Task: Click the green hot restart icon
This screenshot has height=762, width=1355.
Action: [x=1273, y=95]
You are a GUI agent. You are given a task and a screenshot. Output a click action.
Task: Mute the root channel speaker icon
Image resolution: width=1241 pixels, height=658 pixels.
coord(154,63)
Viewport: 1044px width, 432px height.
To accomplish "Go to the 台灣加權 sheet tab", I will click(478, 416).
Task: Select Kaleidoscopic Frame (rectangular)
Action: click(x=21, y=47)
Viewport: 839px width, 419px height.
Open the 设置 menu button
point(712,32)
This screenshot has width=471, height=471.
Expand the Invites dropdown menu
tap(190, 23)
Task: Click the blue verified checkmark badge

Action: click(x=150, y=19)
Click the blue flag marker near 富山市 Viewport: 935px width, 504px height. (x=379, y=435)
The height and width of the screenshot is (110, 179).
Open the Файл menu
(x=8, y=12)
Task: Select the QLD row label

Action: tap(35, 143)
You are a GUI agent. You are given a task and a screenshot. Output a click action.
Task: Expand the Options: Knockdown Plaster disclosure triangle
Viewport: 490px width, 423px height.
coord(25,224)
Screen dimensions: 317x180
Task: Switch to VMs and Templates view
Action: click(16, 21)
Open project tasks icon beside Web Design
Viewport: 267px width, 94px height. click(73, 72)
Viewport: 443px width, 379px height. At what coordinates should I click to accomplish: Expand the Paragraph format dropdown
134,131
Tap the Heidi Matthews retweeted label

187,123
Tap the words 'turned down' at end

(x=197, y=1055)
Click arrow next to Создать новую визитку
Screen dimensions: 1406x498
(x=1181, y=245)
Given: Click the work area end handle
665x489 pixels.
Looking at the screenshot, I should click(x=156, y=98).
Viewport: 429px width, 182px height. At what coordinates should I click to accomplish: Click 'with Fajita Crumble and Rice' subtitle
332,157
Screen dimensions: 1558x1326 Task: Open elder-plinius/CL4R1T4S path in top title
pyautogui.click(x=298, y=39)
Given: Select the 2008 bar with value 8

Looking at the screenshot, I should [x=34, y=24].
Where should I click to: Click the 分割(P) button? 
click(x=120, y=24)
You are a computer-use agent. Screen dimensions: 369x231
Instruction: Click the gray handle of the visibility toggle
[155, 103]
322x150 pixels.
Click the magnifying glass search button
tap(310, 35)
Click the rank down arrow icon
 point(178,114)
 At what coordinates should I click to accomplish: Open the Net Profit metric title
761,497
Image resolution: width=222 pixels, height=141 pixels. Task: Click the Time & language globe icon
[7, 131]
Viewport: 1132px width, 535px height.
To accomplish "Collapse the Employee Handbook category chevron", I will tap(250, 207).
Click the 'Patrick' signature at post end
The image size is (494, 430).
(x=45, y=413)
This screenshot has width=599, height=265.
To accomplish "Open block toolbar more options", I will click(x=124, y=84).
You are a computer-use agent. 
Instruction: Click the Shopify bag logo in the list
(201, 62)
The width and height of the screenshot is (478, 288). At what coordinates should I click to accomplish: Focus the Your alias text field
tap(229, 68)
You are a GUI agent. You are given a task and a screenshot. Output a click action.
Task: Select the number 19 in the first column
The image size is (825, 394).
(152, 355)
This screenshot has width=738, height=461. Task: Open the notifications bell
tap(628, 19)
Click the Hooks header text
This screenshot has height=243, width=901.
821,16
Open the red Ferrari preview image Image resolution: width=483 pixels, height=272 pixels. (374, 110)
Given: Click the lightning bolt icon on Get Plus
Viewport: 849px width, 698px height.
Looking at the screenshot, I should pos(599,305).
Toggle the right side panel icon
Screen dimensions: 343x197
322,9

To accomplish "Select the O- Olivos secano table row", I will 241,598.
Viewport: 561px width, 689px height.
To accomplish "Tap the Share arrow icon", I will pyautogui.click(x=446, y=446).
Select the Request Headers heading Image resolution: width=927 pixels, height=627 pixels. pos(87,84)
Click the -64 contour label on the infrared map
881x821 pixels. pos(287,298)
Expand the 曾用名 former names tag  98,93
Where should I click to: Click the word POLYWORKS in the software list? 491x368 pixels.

══════════

Find "At what coordinates should I click to accomplish: Open" in the entries above and copy that whole line exactly, then each line after it through the line that contains "Given: Click the lightning".

 At what coordinates should I click to accomplish: Open the Net Profit metric title
761,497
Image resolution: width=222 pixels, height=141 pixels. Task: Click the Time & language globe icon
[7, 131]
Viewport: 1132px width, 535px height.
To accomplish "Collapse the Employee Handbook category chevron", I will tap(250, 207).
Click the 'Patrick' signature at post end
The image size is (494, 430).
(x=45, y=413)
This screenshot has width=599, height=265.
To accomplish "Open block toolbar more options", I will click(x=124, y=84).
You are a computer-use agent. 
Instruction: Click the Shopify bag logo in the list
(201, 62)
The width and height of the screenshot is (478, 288). At what coordinates should I click to accomplish: Focus the Your alias text field
tap(229, 68)
You are a GUI agent. You are given a task and a screenshot. Output a click action.
Task: Select the number 19 in the first column
The image size is (825, 394).
(152, 355)
This screenshot has width=738, height=461. Task: Open the notifications bell
tap(628, 19)
Click the Hooks header text
This screenshot has height=243, width=901.
821,16
Open the red Ferrari preview image Image resolution: width=483 pixels, height=272 pixels. (374, 110)
Given: Click the lightning bolt icon on Get Plus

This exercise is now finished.